* **PASSAGE**:
------------

Step 6: Update the Sequence
Back in the scheduler:
def postprocess(self, seqs, token_ids):
for seq, token_id in zip(seqs, token_ids):
seq.append_token(token_id)
seq.num_cached_tokens = len(seq) # 6
# Check if finished
if token_id == self.eos or seq.num_completion_tokens >= seq.max_tokens:
seq.status = SequenceStatus.FINISHED
self.block_manager.deallocate(seq)
# Not finished yet, stays in running queue
The sequence now has:
seq.token_ids = [1234, 5678, 9012, 3456, 7890, 2345]
seq.num_cached_tokens = 6
seq.status = SequenceStatus.RUNNING
Step 7: Next Iteration - Decode Phase
The next call to step() schedules again:
seqs, is_prefill = self.scheduler.schedule()
Now the sequence is in the running queue, so it gets scheduled for decode:
# Phase 2: Decode from running sequences
for seq in self.running:
scheduled_seqs.append(seq)
is_prefill = False
return scheduled_seqs, False
ModelRunner prepares for decode:
def prepare_decode(self, seqs):
input_ids = []
positions = []
context_lens = []
slot_mapping = []
for seq in seqs: # Our sequence
# Only the last token
input_ids.append(seq.last_token) # 2345
# Position in sequence
positions.append(len(seq) - 1) # 5
# Attend to all previous tokens
context_lens.append(len(seq)) # 6
# KV slot for new token
slot = seq.block_table[-1] * self.block_size + seq.last_block_num_tokens - 1
# slot = 0 * 64 + 5 = 5
slot_mapping.append(slot)
return input_ids, positions
Result:
input_ids = tensor([2345])
positions = tensor([5])
context_lens = tensor([6])
slot_mapping = tensor([5])
Step 8: Run Decode with CUDA Graph
logits = self.run_model(input_ids, positions, is_prefill=False)
Since this is decode and batch size is 1, CUDA graph is used:
def run_model(self, input_ids, positions, is_prefill):
if not is_prefill and not self.enforce_eager and input_ids.size(0) <= 512:
# CUDA graph
return self.run_cudagraph(input_ids, positions)
def run_cudagraph(self, input_ids, positions):
bs = input_ids.size(0) # 1
# Find the right graph
graph_bs = next(x for x in self.graph_bs if x >= bs) # 1
graph = self.graphs[graph_bs]
# Update static tensors
self.graph_vars['input_ids'][:bs] = input_ids
self.graph_vars['positions'][:bs] = positions
self.graph_vars['slot_mapping'][:bs] = slot_mapping
self.graph_vars['context_lens'][:bs] = context_lens
self.graph_vars['block_tables'][:bs] = block_tables
# Replay the graph (ultra-fast)
graph.replay()
# Results are in graph_vars['outputs']
return self.model.compute_logits(self.graph_vars['outputs'][:bs])
The GPU executes the pre-recorded graph:
- Read token 2345 embedding
- Read KV cache from slots 0-4 (previous tokens)
- Compute attention with new token
- Write new K, V to slot 5
- Compute MLP
- Return logits for next token
Result:
logits = tensor([[0.5, 0.2, -0.3, ...]]) # shape: [1, 152064]
Step 9: Sample and Update
token_ids = self.sampler(logits, temperatures).tolist()
# Result: [5678] # "is"
seq.append_token(5678)

------------

* **RECORDED DATA**:
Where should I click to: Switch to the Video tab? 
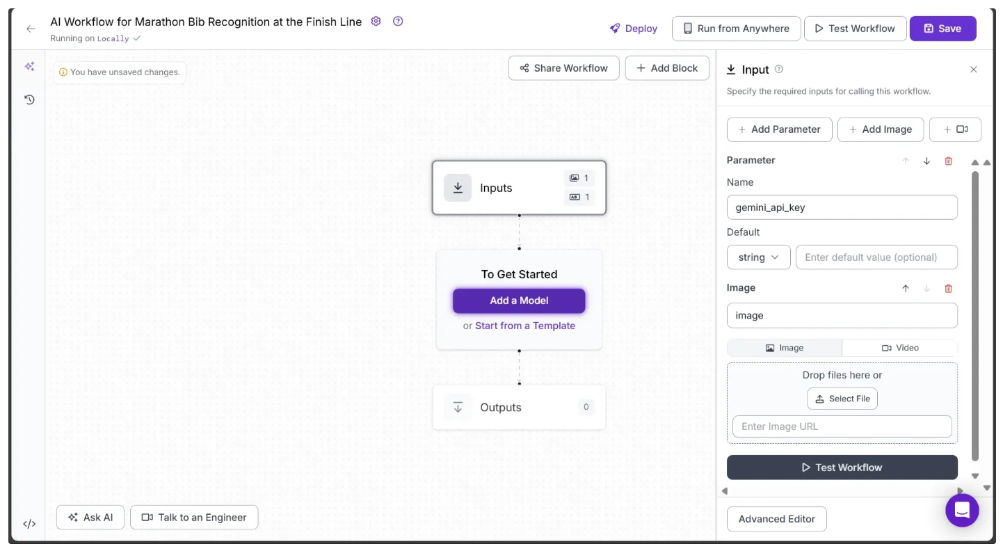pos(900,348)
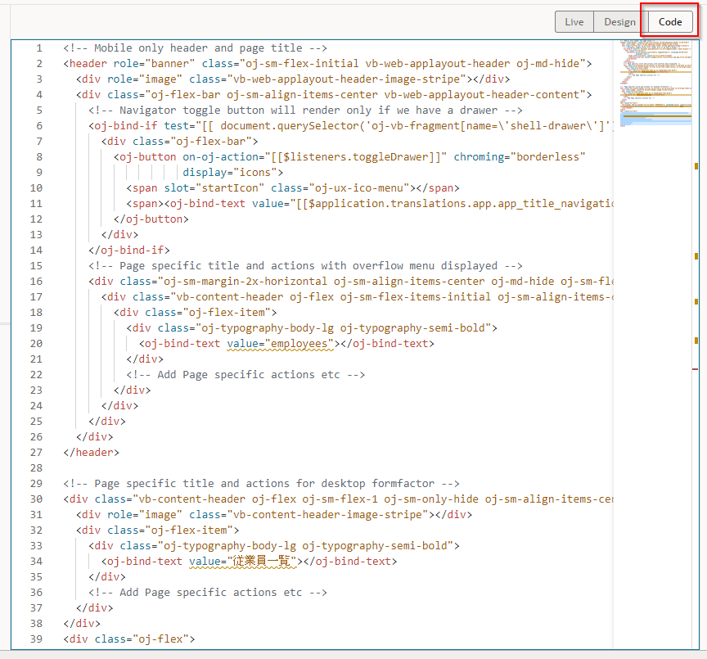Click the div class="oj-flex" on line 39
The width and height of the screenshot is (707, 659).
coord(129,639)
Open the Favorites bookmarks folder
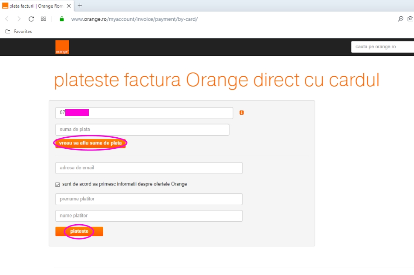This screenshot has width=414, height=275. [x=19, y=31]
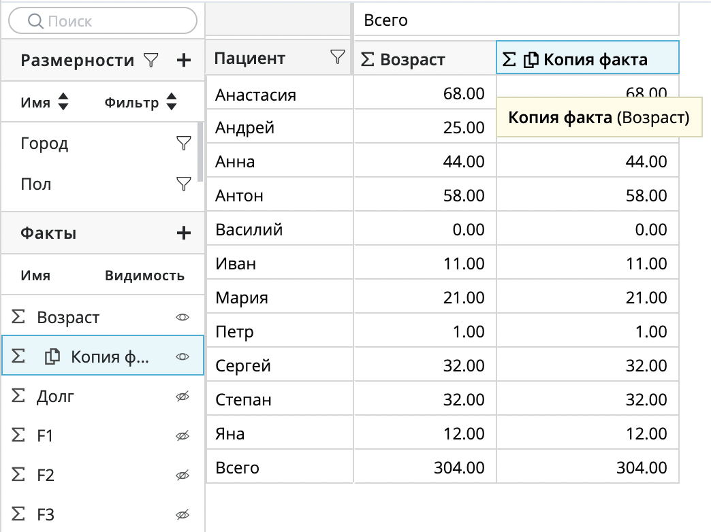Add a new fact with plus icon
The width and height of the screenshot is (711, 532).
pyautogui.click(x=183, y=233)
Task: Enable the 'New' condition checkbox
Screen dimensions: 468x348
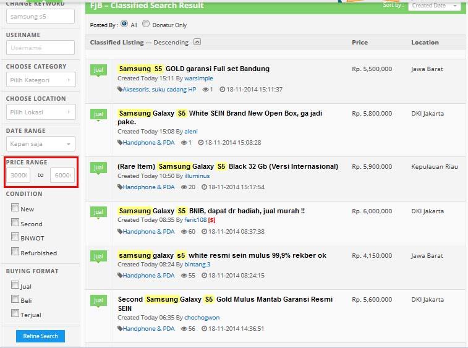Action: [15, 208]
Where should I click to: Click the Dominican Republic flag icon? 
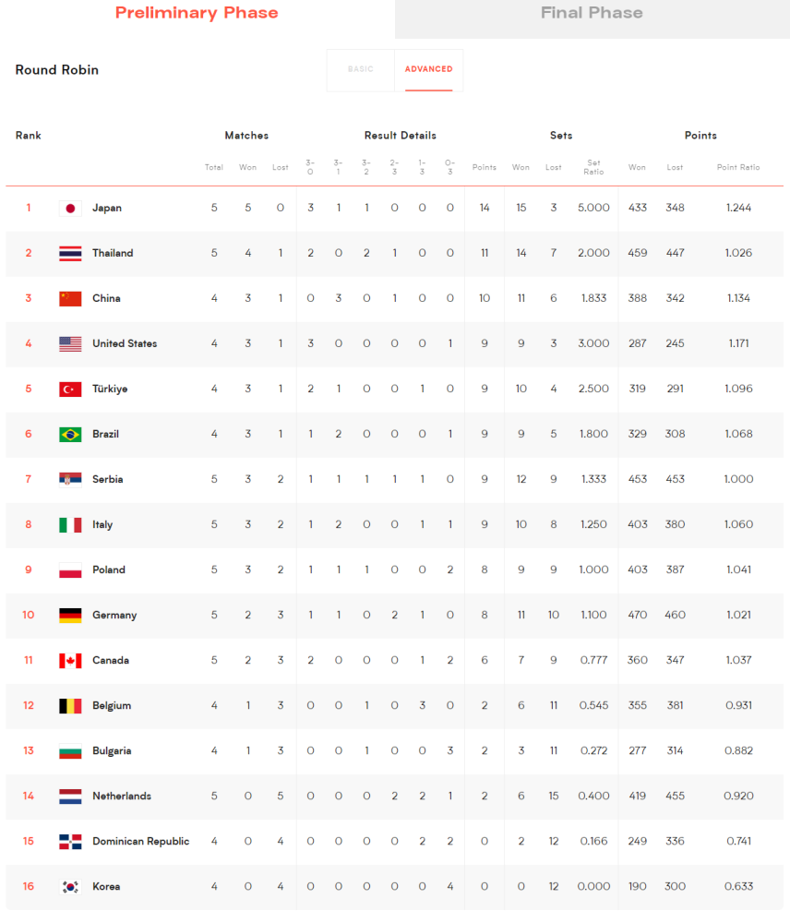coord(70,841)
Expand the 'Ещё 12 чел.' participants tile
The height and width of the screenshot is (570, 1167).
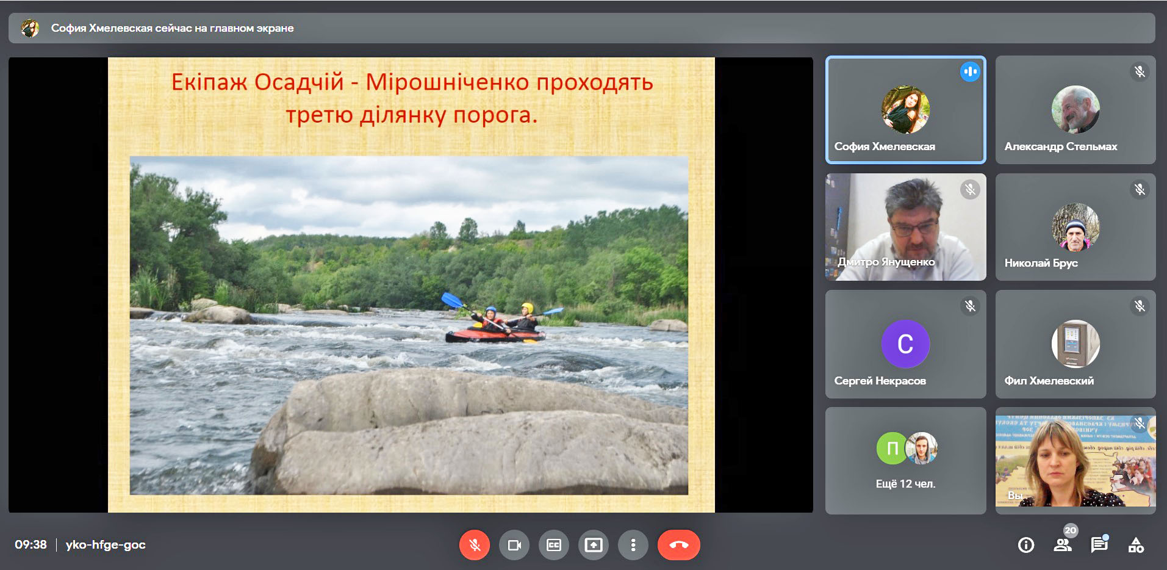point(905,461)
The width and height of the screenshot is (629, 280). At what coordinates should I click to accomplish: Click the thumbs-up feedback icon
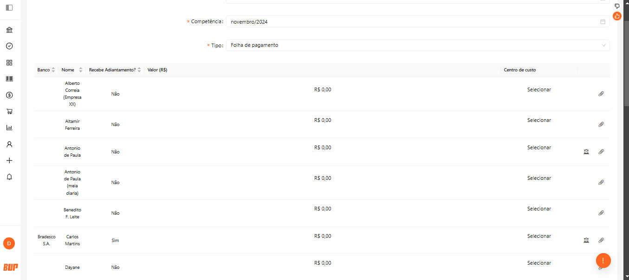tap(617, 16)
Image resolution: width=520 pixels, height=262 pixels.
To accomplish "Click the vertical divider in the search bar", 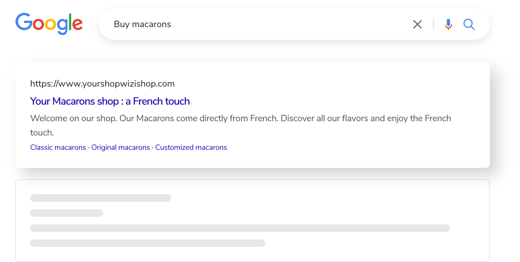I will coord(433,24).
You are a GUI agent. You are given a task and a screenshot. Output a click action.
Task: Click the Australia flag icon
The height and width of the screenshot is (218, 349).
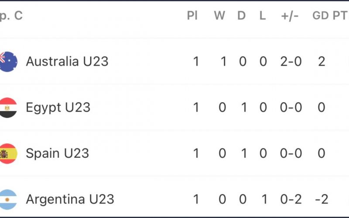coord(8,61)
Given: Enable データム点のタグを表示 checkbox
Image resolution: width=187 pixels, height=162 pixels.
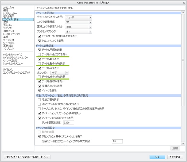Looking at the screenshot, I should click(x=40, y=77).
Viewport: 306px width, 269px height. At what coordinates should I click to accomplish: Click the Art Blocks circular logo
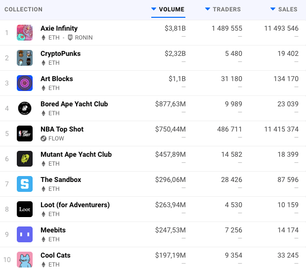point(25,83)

------------

* **GOAL OF THE EXERCISE**:
Carry on the step-by-step walkthrough of the inference engine's decode loop, starting right after its last line. The data above is separate from the walkthrough and unrelated to it.

* **REPLY TO THE TASK**:
seq.num_cached_tokens = 7
Steps 10-50: Continue Decode
This repeats 48 more times (max_tokens=50, already generated 2):
Step 3: Decode → "the"
Step 4: Decode → "capital"
Step 5: Decode → "of"
...
Step 50: Decode → "." (EOS token)
Each decode step:
- Takes the last token
- Reads KV cache from previous tokens
- Computes attention
- Writes new K, V to cache
- Samples next token
All using the pre-recorded CUDA graph for speed.
Step 51: Sequence Finishes
if token_id == self.eos or seq.num_completion_tokens >= seq.max_tokens:
seq.status = SequenceStatus.FINISHED
self.block_manager.deallocate(seq) # Free block 0
The sequence is complete:
seq.token_ids = [1234, 5678, 9012, 3456, 7890, 2345, 5678, ..., 7890]
Step 52: Return to User
def generate(self, prompt, sampling_params):
self.add_request(prompt, sampling_params)
while not self.is_finished():
output, num_tokens = self.step()
# Decode tokens to text
text = self.tokenizer.decode(seq.token_ids[len(prompt_tokens):])
# Result: "Paris is the capital of France."
return text
The Complete Timeline
T=0ms: Request arrives
T=1ms: Prefill 5 tokens (embedding + 24 layers)
T=150ms: Sample token 1
T=151ms: Decode token 1 (CUDA graph)
T=152ms: Sample token 2
T=153ms: Decode token 2 (CUDA graph)
...
T=200ms: Decode token 49 (CUDA graph)
T=201ms: Sample token 50 (EOS)
T=202ms: Return "Paris is the capital of France."
Total time: ~200ms for a 50-token response.
Key Insights
- Prefill is expensive (~150ms for 5 tokens)
- All tokens processed together
- All layers computed
- KV cache written
- Decode is fast (~1ms per token)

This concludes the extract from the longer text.